Exercise directions: In the hockey article below, rewrite the part from "Labre played for" to "of the future.", putting "blueliner" in place of "defenseman".

Extract provided:
---

Hagerstown's team was represented mostly by players from adult league champions Quality First and runner-up Holcim. Quality First played the first period and Holcim played the second before a mixture of the two teams and a few other players combined to play the final period.

"We didn't do anything to get prepared," Donahue said. "It's just another day for us."

The results of the game didn't matter as much as the reason for playing it -- the same reason that convinced Labre to strap the skates on again at age 61.

"We always come out to promote youth hockey and charitable organizations. We are always ready to do that," Labre said. "For me, it's tough to get out there. My knees kill me, but I'll move the puck over to some of the young guys and watch them."

Labre played for the Capitals from 1974 to 1981 as a defenseman who made a name for himself with his heart and desire for the game.

He is known for giving the Capitals their grit, and they thanked him for his efforts by making his No. 7 the first to be hung in the rafters of the Capital Center, then the Verizon Center when it was built in the late 1990s.

"I have been very fortunate," Labre said. "I worked for the Capitals for 26 years and whenever there is a request to play, I'm there. It is fun to talk to these kids. None of them were born when I was playing to know me. Someone might have remembered me ... the names on the table probably helped."

The days of recognition are over. Now, the key is giving back to the sport of hockey and making places like the Hagerstown Ice & Sports Complex more viable to help young players of the future.

"I mean, I go out and have a lot of fun on the ice. I don't want to be playing hockey forever, though," Labre said. "We are just here to help. That's the major thing."

---

Data shown:
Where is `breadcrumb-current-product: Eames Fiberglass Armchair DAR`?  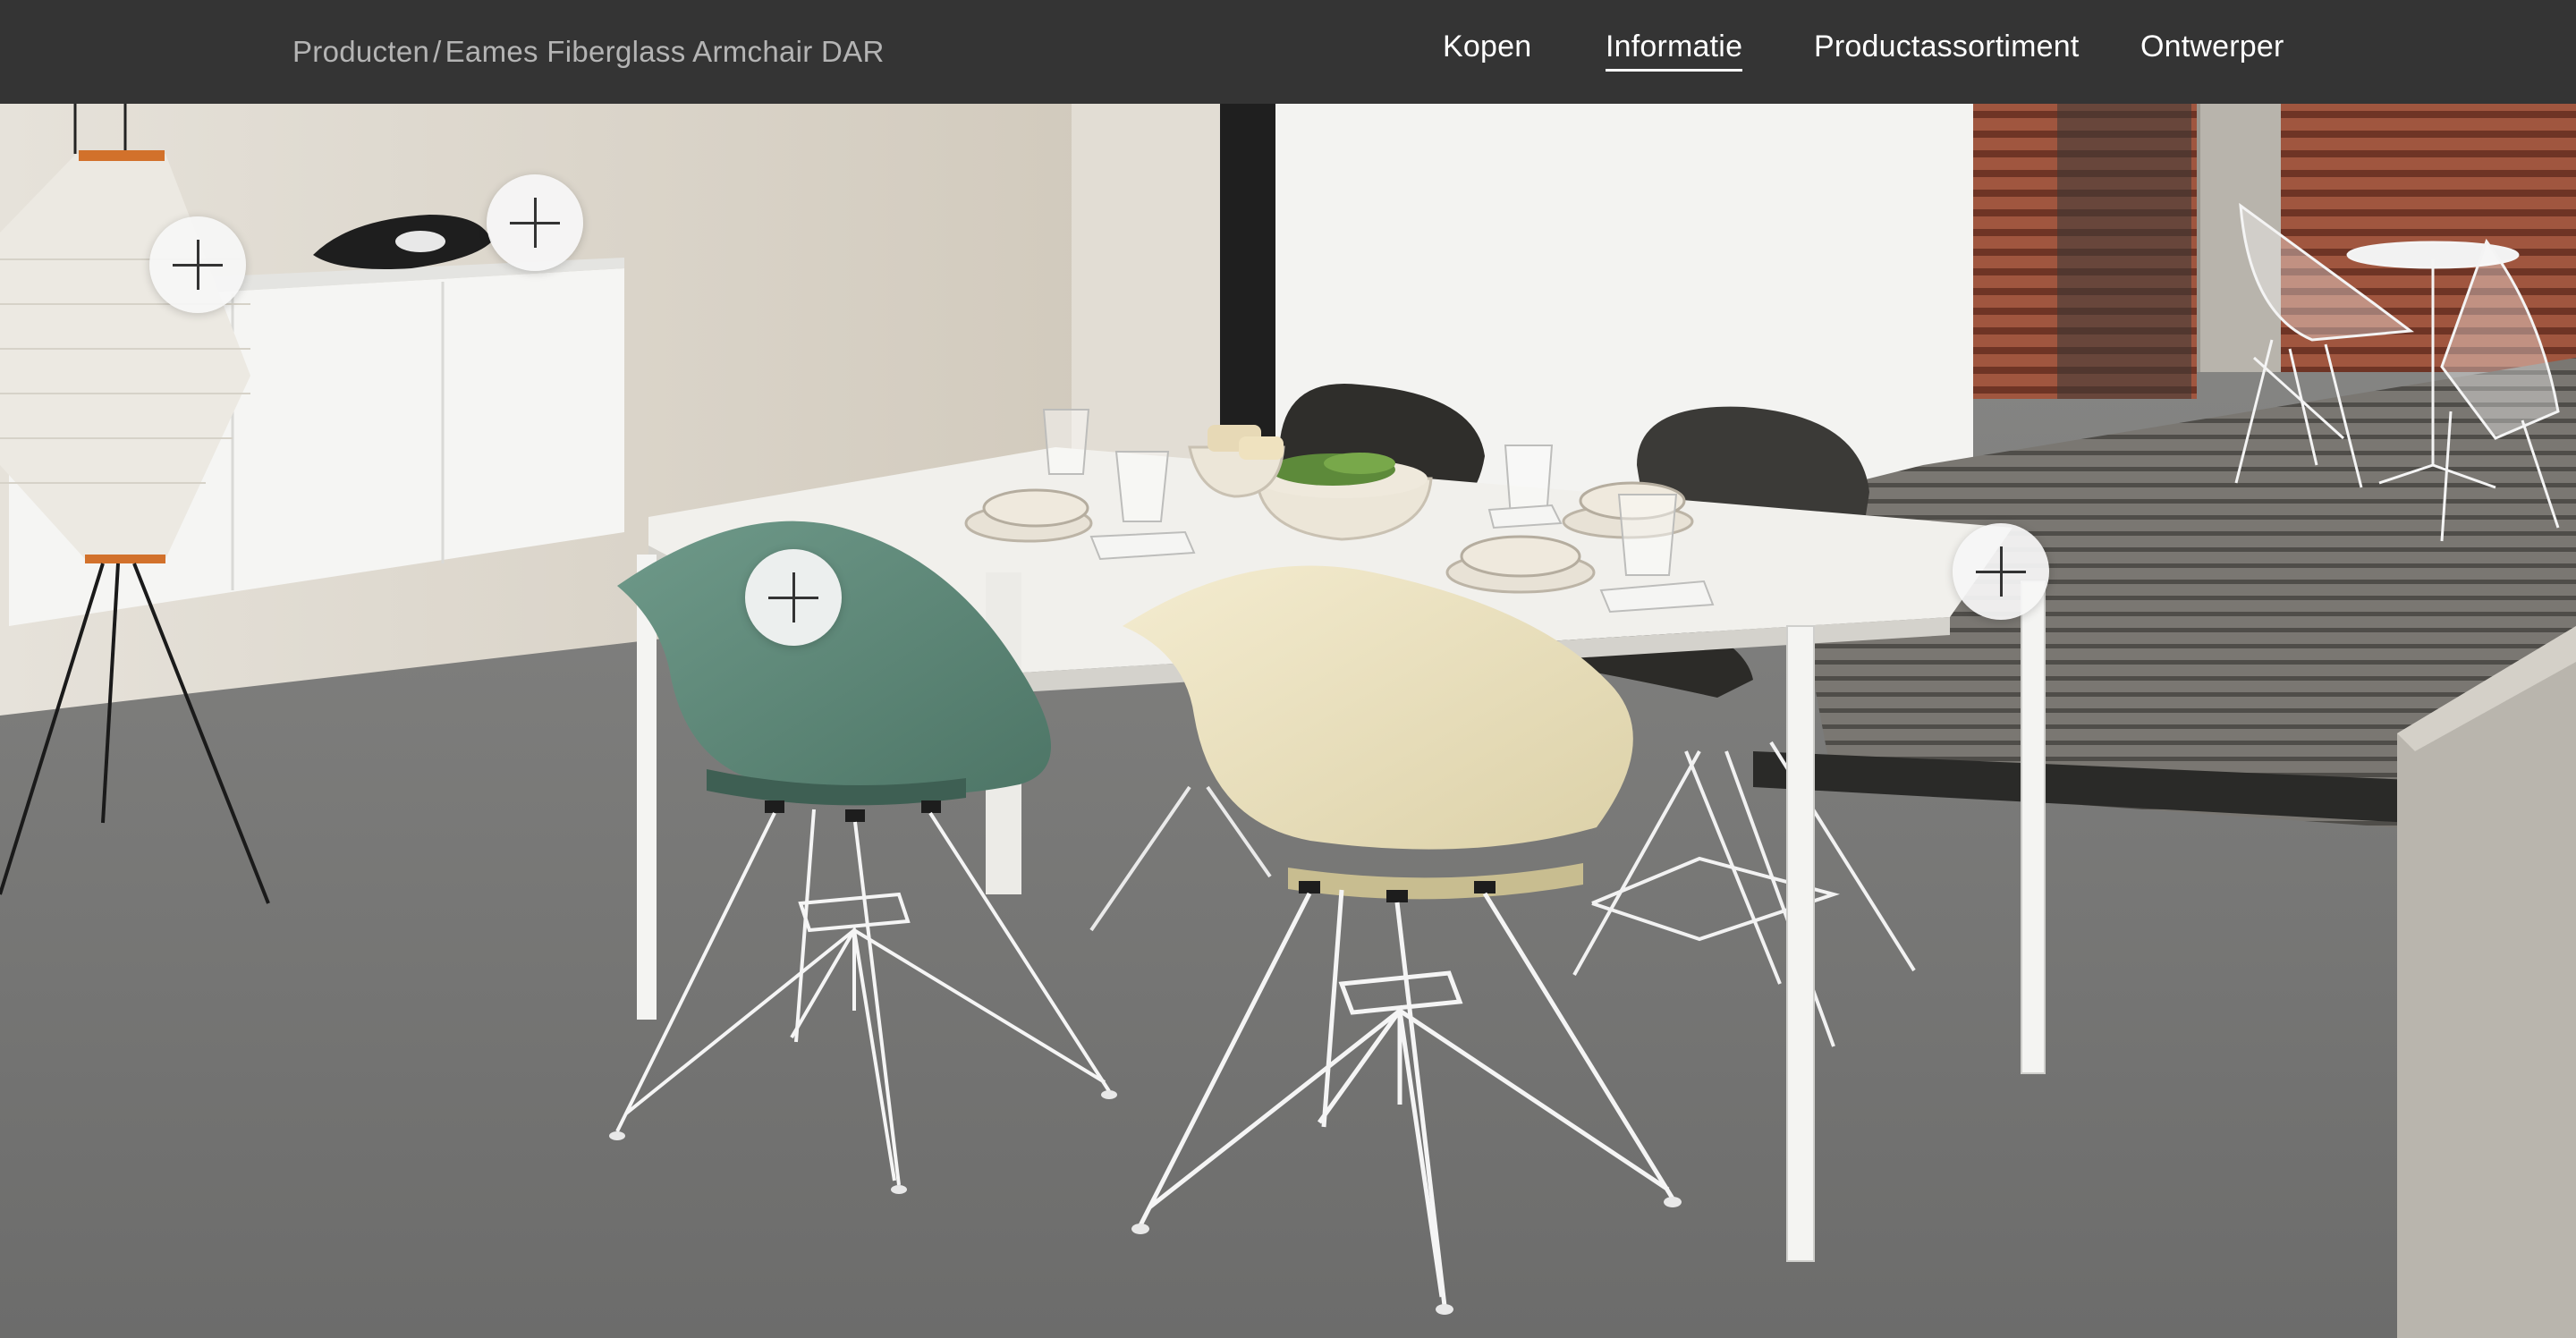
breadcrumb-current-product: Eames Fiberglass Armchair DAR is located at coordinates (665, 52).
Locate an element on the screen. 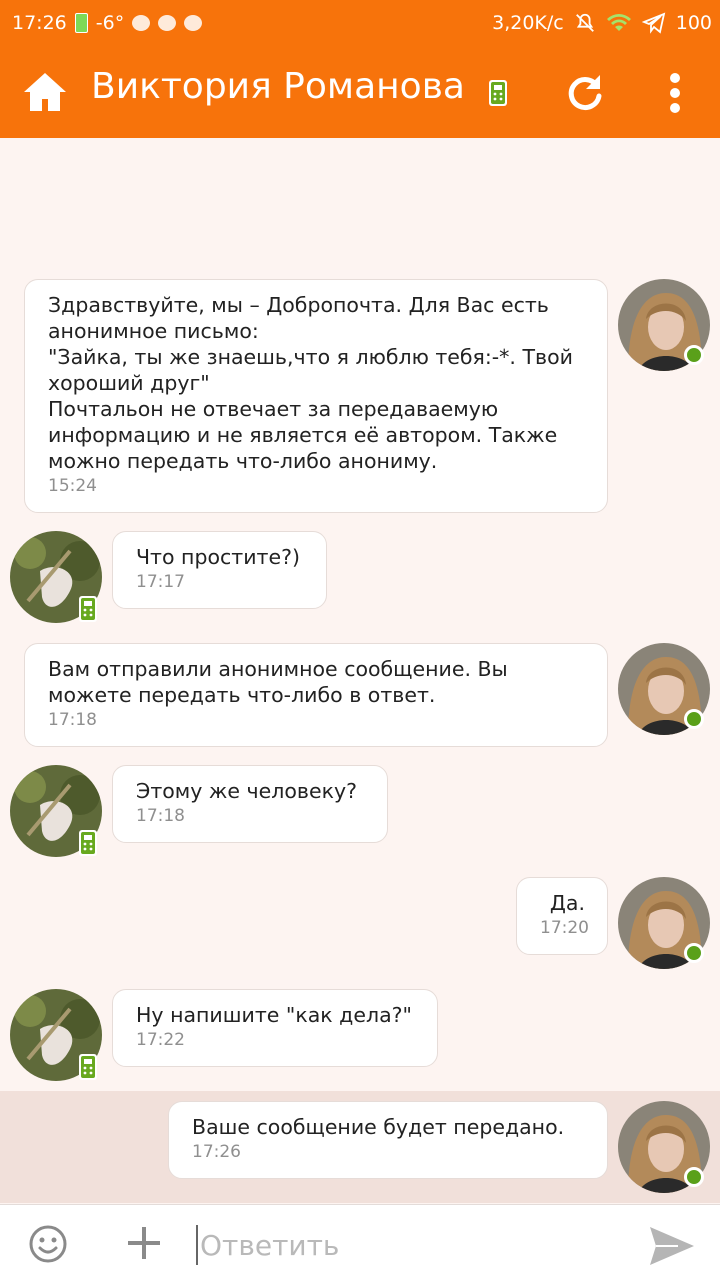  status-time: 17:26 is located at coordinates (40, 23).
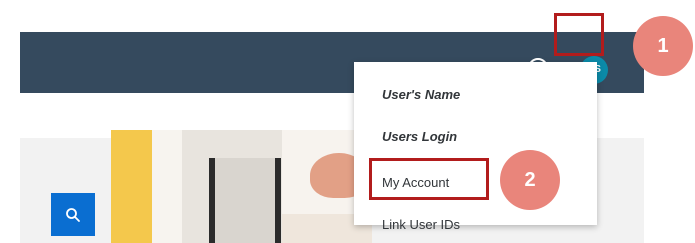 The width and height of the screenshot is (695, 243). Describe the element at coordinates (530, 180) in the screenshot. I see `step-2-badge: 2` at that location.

---

Output for this exercise:
Labre played for the Capitals from 1974 to 1981 as a blueliner who made a name for himself with his heart and desire for the game.

He is known for giving the Capitals their grit, and they thanked him for his efforts by making his No. 7 the first to be hung in the rafters of the Capital Center, then the Verizon Center when it was built in the late 1990s.

"I have been very fortunate," Labre said. "I worked for the Capitals for 26 years and whenever there is a request to play, I'm there. It is fun to talk to these kids. None of them were born when I was playing to know me. Someone might have remembered me ... the names on the table probably helped."

The days of recognition are over. Now, the key is giving back to the sport of hockey and making places like the Hagerstown Ice & Sports Complex more viable to help young players of the future.